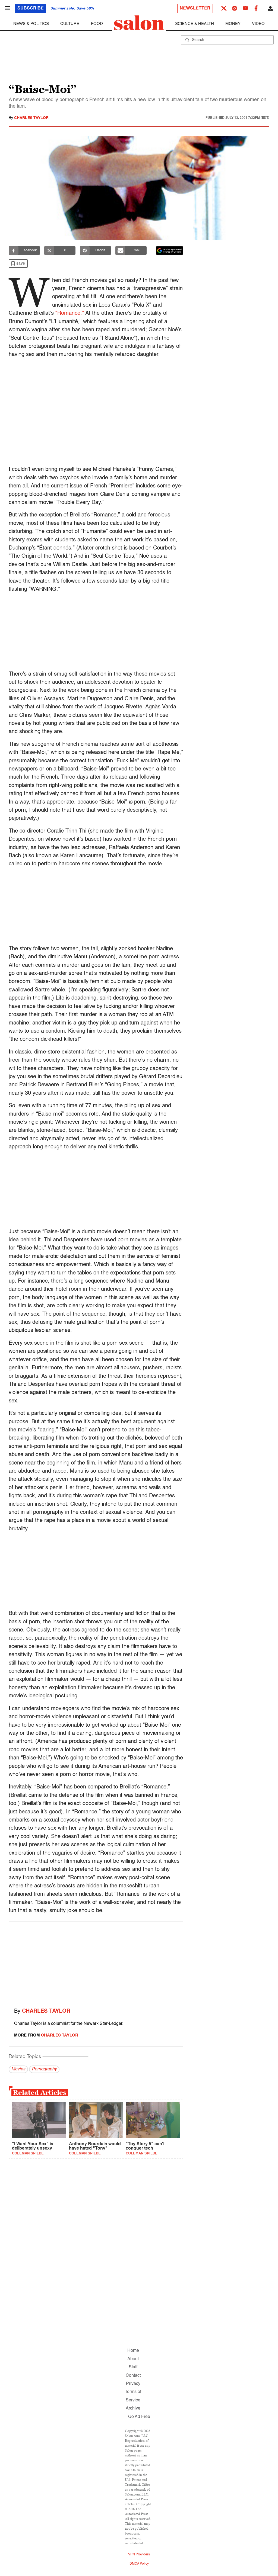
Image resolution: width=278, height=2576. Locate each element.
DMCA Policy (139, 2563)
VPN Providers (139, 2554)
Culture (69, 24)
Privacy (133, 2384)
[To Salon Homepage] (139, 22)
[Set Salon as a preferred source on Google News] (170, 250)
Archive (133, 2408)
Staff (133, 2367)
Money (233, 24)
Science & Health (194, 24)
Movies (18, 2069)
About (133, 2359)
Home (133, 2351)
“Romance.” (69, 313)
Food (97, 24)
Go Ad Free (139, 2417)
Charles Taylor (31, 118)
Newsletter (195, 8)
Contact (133, 2375)
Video (258, 24)
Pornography (44, 2069)
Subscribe (30, 8)
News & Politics (31, 24)
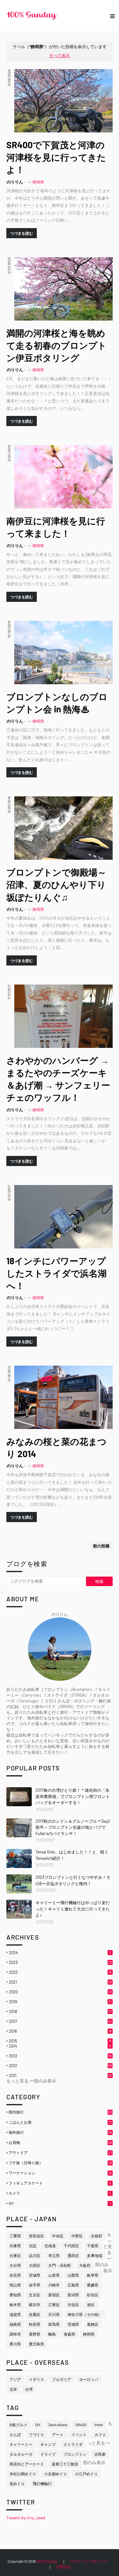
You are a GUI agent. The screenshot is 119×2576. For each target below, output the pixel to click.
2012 (61, 2065)
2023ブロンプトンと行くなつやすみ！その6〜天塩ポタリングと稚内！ (73, 1880)
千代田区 (71, 2245)
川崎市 (54, 2285)
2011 (60, 2075)
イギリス (36, 2379)
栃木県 (15, 2304)
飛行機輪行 (42, 2483)
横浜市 (34, 2304)
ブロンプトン (74, 2454)
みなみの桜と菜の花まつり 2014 (56, 1447)
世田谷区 (36, 2236)
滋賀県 (15, 2314)
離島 (52, 2334)
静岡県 (89, 2334)
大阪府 (84, 2265)
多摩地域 (94, 2255)
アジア (15, 2379)
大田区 (34, 2265)
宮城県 (34, 2275)
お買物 (60, 2142)
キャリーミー (21, 2444)
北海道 (50, 2245)
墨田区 (73, 2255)
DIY (60, 2203)
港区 (91, 2304)
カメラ (60, 2193)
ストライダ (73, 2444)
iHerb (98, 2424)
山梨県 (73, 2275)
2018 (60, 2011)
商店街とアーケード (27, 2464)
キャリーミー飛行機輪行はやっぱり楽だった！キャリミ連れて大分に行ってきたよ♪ (73, 1908)
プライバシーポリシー (88, 2561)
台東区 (15, 2255)
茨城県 (73, 2324)
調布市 (15, 2334)
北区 (32, 2245)
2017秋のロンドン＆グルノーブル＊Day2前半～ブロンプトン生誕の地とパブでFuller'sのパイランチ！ (73, 1827)
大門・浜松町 (59, 2265)
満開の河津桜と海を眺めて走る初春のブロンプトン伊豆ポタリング (56, 345)
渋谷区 (73, 2304)
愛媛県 (92, 2285)
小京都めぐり (55, 2473)
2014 (60, 2046)
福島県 (15, 2324)
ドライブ (48, 2454)
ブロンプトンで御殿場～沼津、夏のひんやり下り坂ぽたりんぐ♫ (56, 884)
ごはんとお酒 (60, 2122)
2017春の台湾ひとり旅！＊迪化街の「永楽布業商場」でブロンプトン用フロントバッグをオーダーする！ (73, 1796)
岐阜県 (92, 2275)
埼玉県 (54, 2255)
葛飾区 (92, 2324)
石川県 (54, 2314)
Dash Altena (58, 2424)
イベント (79, 2434)
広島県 (73, 2285)
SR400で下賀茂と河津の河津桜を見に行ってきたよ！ (56, 157)
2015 (60, 2041)
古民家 (100, 2454)
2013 (60, 2055)
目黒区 (34, 2314)
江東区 (54, 2304)
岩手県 (34, 2285)
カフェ (100, 2434)
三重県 (15, 2236)
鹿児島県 (36, 2344)
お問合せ (63, 2566)
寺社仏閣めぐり (23, 2473)
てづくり (36, 2434)
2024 (60, 1952)
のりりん (15, 181)
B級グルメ (18, 2424)
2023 (60, 1962)
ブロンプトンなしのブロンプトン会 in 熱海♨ (57, 702)
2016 (60, 2031)
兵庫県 (15, 2245)
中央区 (57, 2236)
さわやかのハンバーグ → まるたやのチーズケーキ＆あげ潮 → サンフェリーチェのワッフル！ (58, 1079)
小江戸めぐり (86, 2473)
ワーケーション (60, 2173)
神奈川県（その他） (85, 2314)
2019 (60, 2001)
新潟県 (73, 2294)
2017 (60, 2021)
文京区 (34, 2294)
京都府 (96, 2236)
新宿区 (54, 2294)
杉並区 (92, 2294)
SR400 (80, 2424)
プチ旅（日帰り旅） (60, 2162)
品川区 (34, 2255)
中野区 (77, 2236)
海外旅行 (60, 2132)
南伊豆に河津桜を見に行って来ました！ (55, 527)
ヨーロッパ (88, 2379)
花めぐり (17, 2483)
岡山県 (15, 2285)
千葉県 (92, 2245)
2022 (60, 1972)
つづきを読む (21, 233)
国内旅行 (61, 2112)
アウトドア (60, 2152)
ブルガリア (61, 2379)
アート (57, 2434)
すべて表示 (59, 55)
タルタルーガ (21, 2454)
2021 (60, 1982)
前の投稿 (101, 1545)
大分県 (15, 2265)
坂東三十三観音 (65, 2464)
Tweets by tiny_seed (25, 2517)
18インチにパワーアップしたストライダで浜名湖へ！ (56, 1273)
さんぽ (15, 2434)
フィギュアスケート (60, 2183)
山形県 (54, 2275)
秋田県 (34, 2324)
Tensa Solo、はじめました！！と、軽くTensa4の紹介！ (72, 1855)
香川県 (15, 2344)
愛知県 (15, 2294)
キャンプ (48, 2444)
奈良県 (15, 2275)
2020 (60, 1991)
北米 (13, 2389)
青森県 (69, 2334)
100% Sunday (47, 2561)
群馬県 (54, 2324)
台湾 (29, 2389)
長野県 (34, 2334)
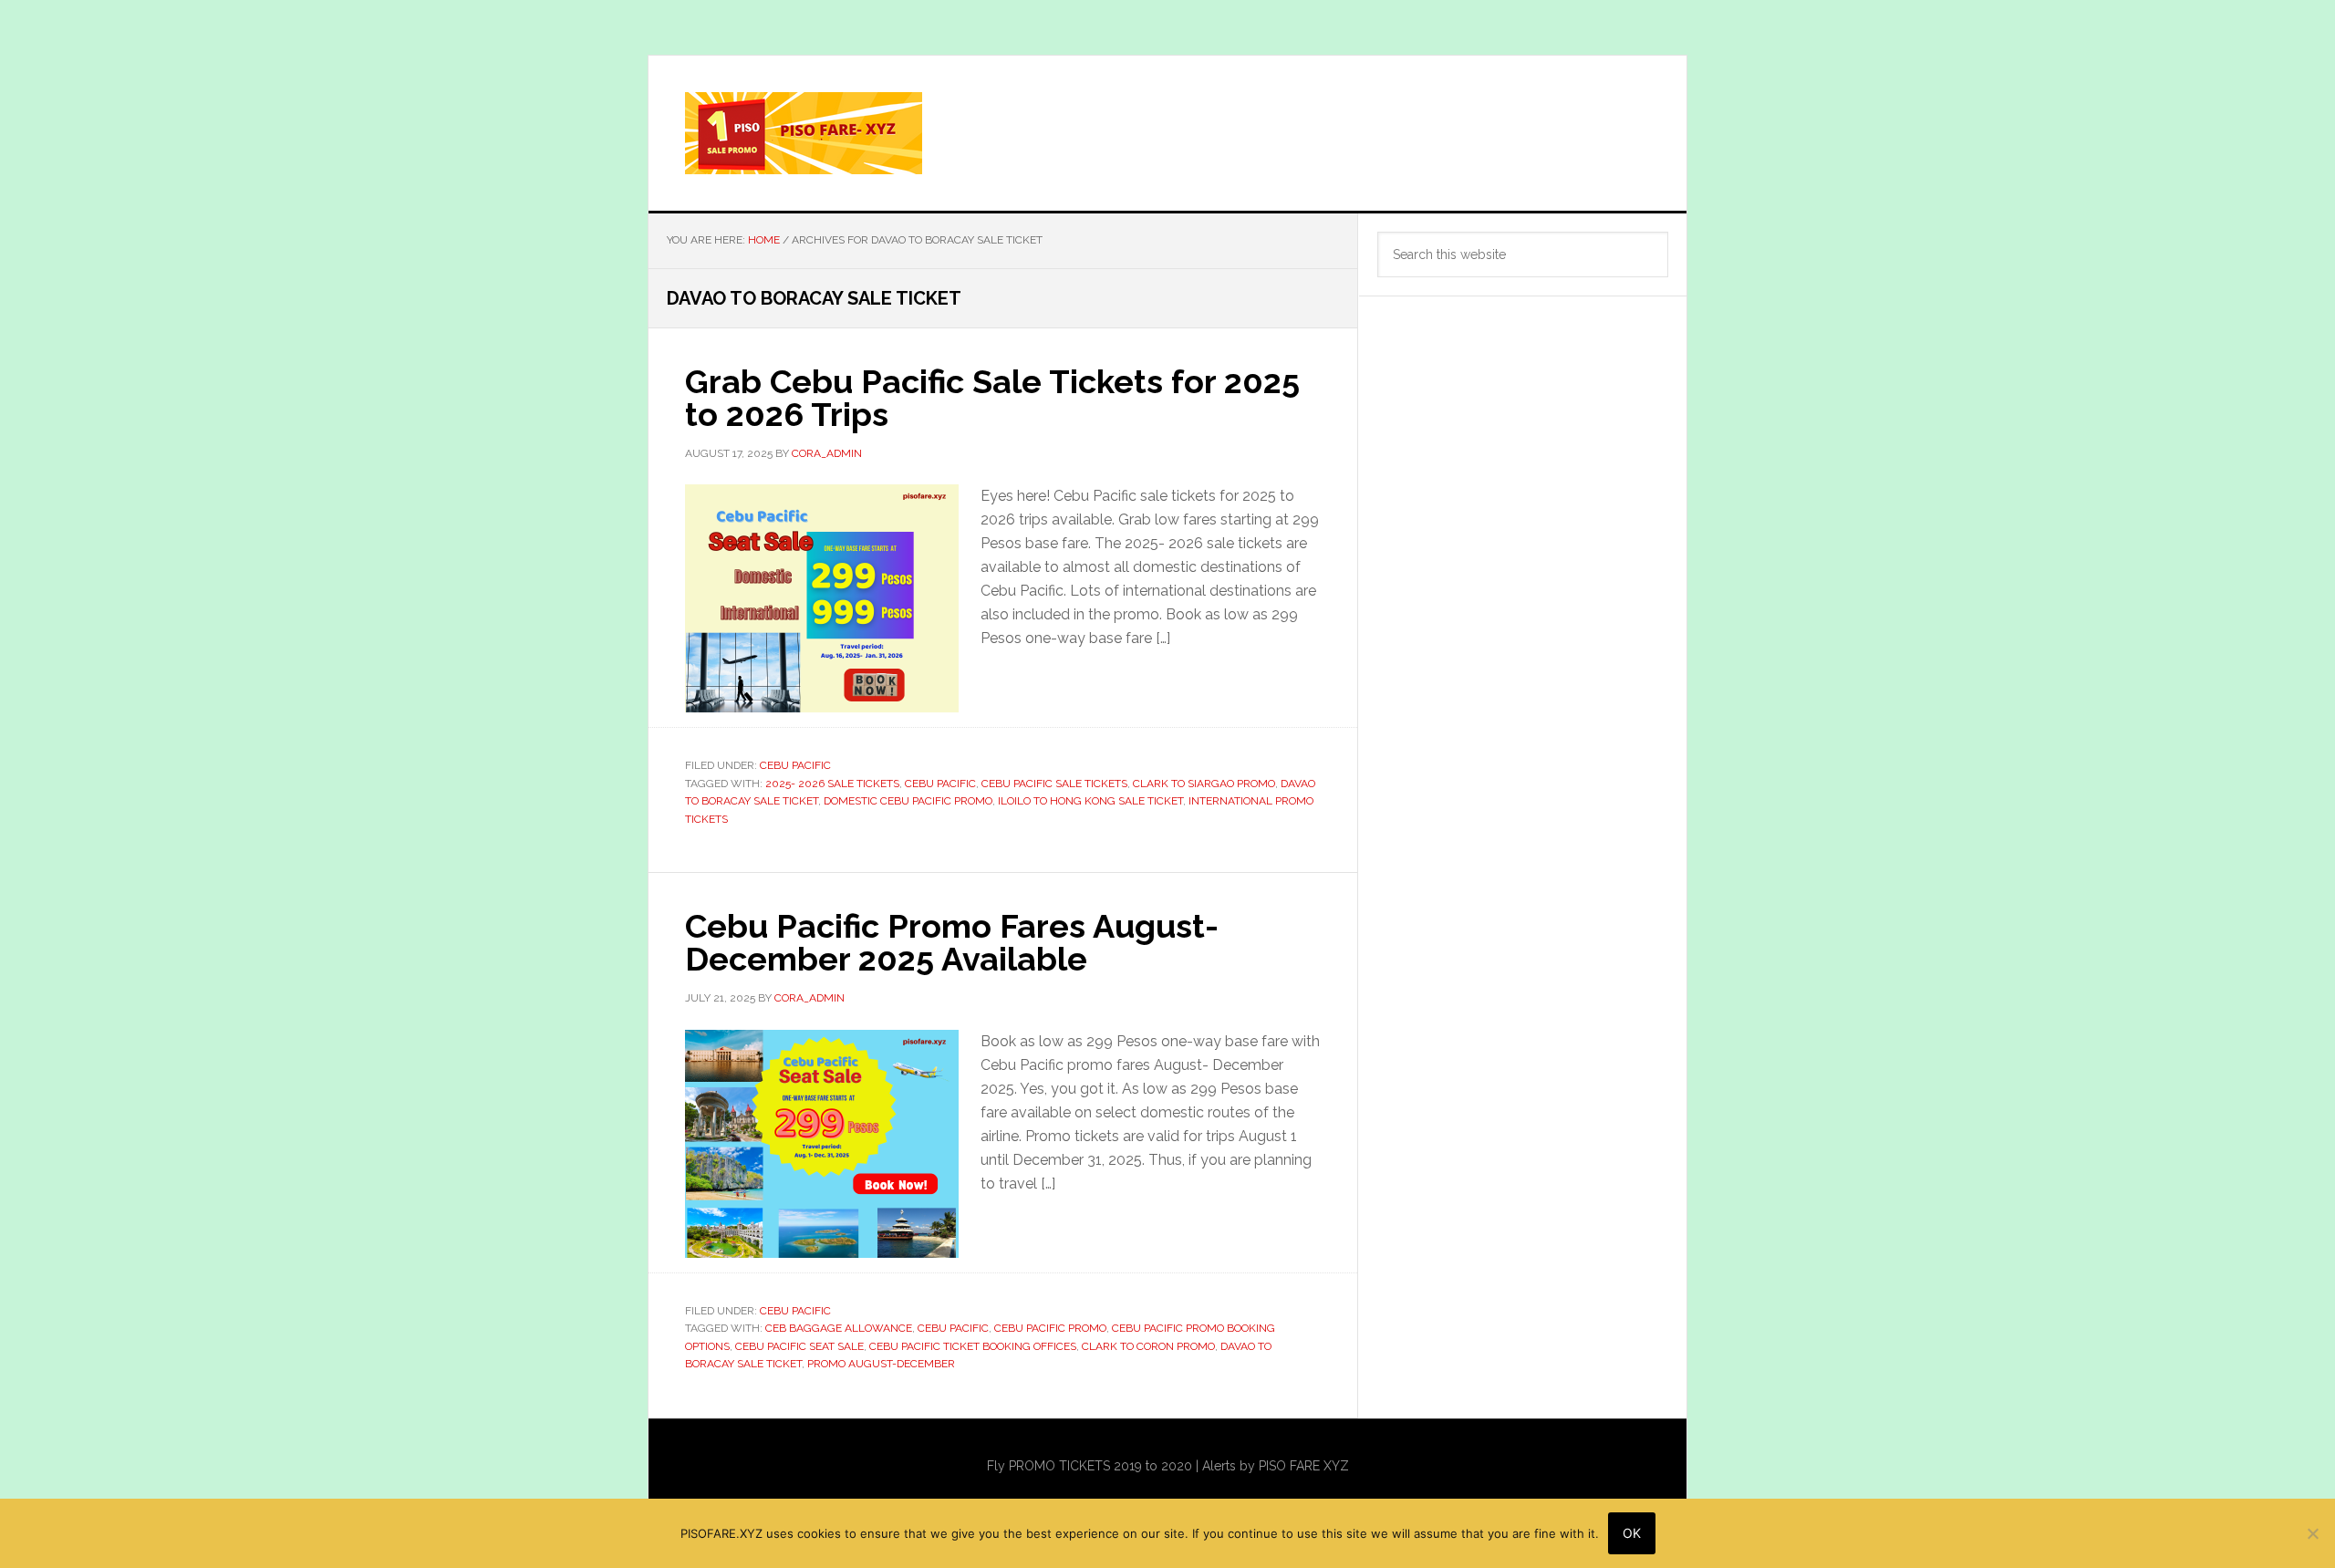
◇ ◇ ◇ ◇ ◇ ◇ ◇
- WHAT YOU WILL DO -
Select all lines in the listing above where the word "each" appears, and show them.

- EXERCISE ANSWER -
Image resolution: width=278, height=2576. Locate each element.
You are a GUI agent. The screenshot is 119×2576. For each target below, output the pixel to click.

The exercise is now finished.